Talon automatically tracks changes to files in ~/.talon/user
, so that
one can change scripts on the fly. This breaks if ~/.talon
(or any
other part of the path) is a symlink.
If commands are intermittently working, check out these tips for improving accuracy.
Talon emits debug information to a log file in your Talon home
directory, Windows: %APPDATA%\Talon
Mac: ~/.talon
. Look for a file
with the .log
extension, probably named talon.log
. The logs will
contain useful debug information, like the Talon version or which
microphone Talon is using. Syntax errors will also show up in these
logs, which make them useful for debugging your Talon user file sets.
2021-04-10 17:56:28 INFO Activating Microphone: "d:vice MMA-A"
2021-04-10 15:19:58 DEBUG Talon Version: 0.1.5
Talon should recover from most errors itself, but if it crashes please report it in the Talon Slack with the output log.
Although Talon is not explicitly designed for non-visual use, it can still be used well alongside screen readers or other assistive technology.
Please note that Talon is in rapid development and is largely community supported. If you have issues, please join the community slack and let someone know.
- Setup Talon according to the standard
quickstart
- Install Talon
- Install a speech recognition engine
- Install the community user file set
- Once setup, install
sight-free-talon.
This repository provides text-to-speech integration for Talon. If
you use a screen reader, this repo prevents Talon from interrupting
the text-to-speech voice as it types characters during dictation.
- See the documentation in that repo for specific setup instructions
- Certain windows produced by Talon's imgui library, like those from
the
help scope
command are not accessible.
If in doubt, check out the #hardware
channel in Slack.
Speech recognition will be vastly improved with a better microphone. Compared to webcams and cheap headsets, a good microphone for speech recognition picks up less background noise (improving your experience whenever you're not alone in a silent room) and will be better at recording a natural-sounding voice.
These are models that Talon community members regularly recommend:
Blue Yeti Nano (USB 3): desktop, affordable and pretty good recognition. Can be attached to an arm. Useful if you're trying out speech recognition for the first time and don't want to spend a lot.

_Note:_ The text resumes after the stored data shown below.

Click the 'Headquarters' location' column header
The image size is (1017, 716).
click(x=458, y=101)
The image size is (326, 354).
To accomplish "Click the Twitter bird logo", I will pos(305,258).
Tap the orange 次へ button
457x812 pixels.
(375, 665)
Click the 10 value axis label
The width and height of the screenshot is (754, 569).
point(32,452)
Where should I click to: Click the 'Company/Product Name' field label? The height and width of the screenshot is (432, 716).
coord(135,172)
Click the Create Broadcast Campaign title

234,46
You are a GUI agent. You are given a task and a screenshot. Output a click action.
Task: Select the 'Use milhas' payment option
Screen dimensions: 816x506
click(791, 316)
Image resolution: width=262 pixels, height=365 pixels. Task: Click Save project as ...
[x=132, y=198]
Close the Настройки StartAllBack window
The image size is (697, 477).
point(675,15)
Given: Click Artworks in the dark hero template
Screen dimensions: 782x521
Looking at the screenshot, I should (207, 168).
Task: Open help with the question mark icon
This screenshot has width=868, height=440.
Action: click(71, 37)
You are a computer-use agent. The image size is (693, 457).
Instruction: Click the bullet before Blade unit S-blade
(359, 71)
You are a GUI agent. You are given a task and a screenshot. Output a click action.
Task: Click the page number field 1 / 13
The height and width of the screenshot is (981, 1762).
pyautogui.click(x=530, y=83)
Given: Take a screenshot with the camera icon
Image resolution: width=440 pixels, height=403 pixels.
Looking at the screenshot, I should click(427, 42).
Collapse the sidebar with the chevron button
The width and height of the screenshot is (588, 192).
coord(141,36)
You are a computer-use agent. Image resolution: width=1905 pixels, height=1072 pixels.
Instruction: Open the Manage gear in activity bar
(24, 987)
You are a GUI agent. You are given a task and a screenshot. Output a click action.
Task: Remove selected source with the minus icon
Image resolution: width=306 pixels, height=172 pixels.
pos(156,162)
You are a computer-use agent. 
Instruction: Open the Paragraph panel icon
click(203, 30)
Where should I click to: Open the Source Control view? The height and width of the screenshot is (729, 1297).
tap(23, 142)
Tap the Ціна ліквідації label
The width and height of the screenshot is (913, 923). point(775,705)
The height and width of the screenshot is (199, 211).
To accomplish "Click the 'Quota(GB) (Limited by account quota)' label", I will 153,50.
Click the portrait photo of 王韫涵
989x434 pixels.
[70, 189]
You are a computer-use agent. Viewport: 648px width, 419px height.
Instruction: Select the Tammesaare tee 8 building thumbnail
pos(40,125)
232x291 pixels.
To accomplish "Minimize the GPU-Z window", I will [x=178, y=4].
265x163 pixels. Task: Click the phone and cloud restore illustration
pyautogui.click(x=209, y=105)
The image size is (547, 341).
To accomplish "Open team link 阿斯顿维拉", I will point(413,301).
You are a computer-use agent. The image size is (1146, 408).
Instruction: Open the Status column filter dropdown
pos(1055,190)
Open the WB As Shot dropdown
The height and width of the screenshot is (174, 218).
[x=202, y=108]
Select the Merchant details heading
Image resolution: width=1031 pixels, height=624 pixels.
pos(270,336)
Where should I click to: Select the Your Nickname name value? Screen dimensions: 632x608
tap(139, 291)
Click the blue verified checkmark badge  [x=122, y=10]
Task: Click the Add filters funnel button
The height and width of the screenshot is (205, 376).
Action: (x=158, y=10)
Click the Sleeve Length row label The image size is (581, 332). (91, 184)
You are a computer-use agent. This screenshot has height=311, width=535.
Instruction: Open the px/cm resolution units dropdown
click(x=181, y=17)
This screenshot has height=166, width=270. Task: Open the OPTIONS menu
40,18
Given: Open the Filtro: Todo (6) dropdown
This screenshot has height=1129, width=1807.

Samson Q9u: a step up from the Blue Yeti, but still affodable desktop mic that can be operated as either USB and XLR.
DPA d:fine 4188 or 4288: expensive, but highly recommended for full time use. It's likely the best in wearing comfort, audio quality and voice isolation (see this impressive demo from the manufacturer). The DPA mic can be paired with either (i) a Shure X2U + microdot to XLR adapter or (ii) a DPA d:vice interface. (i) will be cheaper, but a bit less portable, than the latter; (i) does however have a live monitor (you can plug in headphones and hear the computer audio mixed with your voice), whereas (ii) doesn't.
Audio-Technica BP894: a much more budget-friendly alternative to the DPA microcapsule microphones above, but still excellent comfort, quality, and voice isolation. This model has been discontinued in favor of the BP894x so there are some great deals to be had ($100-300 (depending if you want to make it wireless). Check out #BP894_fan_club on Slack for tips on picking the right termination and adapter for your needs.
Stenomask: useful for open plan offices as it covers your mouth.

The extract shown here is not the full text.